### EXERCISE DESCRIPTION
Please write back every entry exactly, character for character.

### DATA SUPPLIED
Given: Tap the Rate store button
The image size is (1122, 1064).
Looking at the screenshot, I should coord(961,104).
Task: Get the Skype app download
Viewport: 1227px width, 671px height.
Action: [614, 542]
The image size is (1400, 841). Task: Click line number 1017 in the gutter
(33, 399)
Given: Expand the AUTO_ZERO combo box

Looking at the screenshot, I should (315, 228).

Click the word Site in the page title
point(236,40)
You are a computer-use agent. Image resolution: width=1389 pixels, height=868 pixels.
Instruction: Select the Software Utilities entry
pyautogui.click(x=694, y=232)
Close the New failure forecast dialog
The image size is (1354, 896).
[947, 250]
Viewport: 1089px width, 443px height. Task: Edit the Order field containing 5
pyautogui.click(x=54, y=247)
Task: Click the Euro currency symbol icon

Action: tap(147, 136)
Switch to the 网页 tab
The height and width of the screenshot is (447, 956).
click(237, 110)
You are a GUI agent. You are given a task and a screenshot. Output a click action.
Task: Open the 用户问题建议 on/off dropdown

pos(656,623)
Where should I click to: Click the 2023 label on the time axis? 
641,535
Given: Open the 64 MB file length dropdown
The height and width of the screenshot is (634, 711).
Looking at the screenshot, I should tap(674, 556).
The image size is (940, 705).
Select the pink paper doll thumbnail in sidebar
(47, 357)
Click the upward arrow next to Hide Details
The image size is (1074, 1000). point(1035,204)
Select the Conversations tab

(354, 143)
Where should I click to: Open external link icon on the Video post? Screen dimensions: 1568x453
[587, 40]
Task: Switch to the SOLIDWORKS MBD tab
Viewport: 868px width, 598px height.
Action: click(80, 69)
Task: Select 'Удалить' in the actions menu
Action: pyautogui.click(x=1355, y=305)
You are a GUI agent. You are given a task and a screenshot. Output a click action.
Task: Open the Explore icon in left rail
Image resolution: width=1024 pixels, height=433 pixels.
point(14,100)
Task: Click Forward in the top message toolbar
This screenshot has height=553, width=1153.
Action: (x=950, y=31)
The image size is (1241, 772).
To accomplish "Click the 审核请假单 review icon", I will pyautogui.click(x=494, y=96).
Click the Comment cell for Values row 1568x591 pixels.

### ANSWER
Given: Tap the Rate store button
The image size is (1122, 1064).
Looking at the screenshot, I should coord(961,104).
Task: Get the Skype app download
Viewport: 1227px width, 671px height.
Action: [614, 542]
The image size is (1400, 841). Task: Click line number 1017 in the gutter
(33, 399)
Given: Expand the AUTO_ZERO combo box

Looking at the screenshot, I should (315, 228).

Click the word Site in the page title
point(236,40)
You are a computer-use agent. Image resolution: width=1389 pixels, height=868 pixels.
Instruction: Select the Software Utilities entry
pyautogui.click(x=694, y=232)
Close the New failure forecast dialog
The image size is (1354, 896).
[947, 250]
Viewport: 1089px width, 443px height. Task: Edit the Order field containing 5
pyautogui.click(x=54, y=247)
Task: Click the Euro currency symbol icon

Action: tap(147, 136)
Switch to the 网页 tab
The height and width of the screenshot is (447, 956).
click(237, 110)
You are a GUI agent. You are given a task and a screenshot. Output a click action.
Task: Open the 用户问题建议 on/off dropdown

pos(656,623)
Where should I click to: Click the 2023 label on the time axis? 
641,535
Given: Open the 64 MB file length dropdown
The height and width of the screenshot is (634, 711).
Looking at the screenshot, I should tap(674, 556).
The image size is (940, 705).
Select the pink paper doll thumbnail in sidebar
(47, 357)
Click the upward arrow next to Hide Details
The image size is (1074, 1000). point(1035,204)
Select the Conversations tab

(354, 143)
Where should I click to: Open external link icon on the Video post? Screen dimensions: 1568x453
[587, 40]
Task: Switch to the SOLIDWORKS MBD tab
Viewport: 868px width, 598px height.
Action: click(80, 69)
Task: Select 'Удалить' in the actions menu
Action: pyautogui.click(x=1355, y=305)
You are a GUI agent. You are given a task and a screenshot. Output a click action.
Task: Open the Explore icon in left rail
Image resolution: width=1024 pixels, height=433 pixels.
point(14,100)
Task: Click Forward in the top message toolbar
This screenshot has height=553, width=1153.
Action: (x=950, y=31)
The image size is (1241, 772).
To accomplish "Click the 审核请假单 review icon", I will pyautogui.click(x=494, y=96).
Click the Comment cell for Values row 1568x591 pixels.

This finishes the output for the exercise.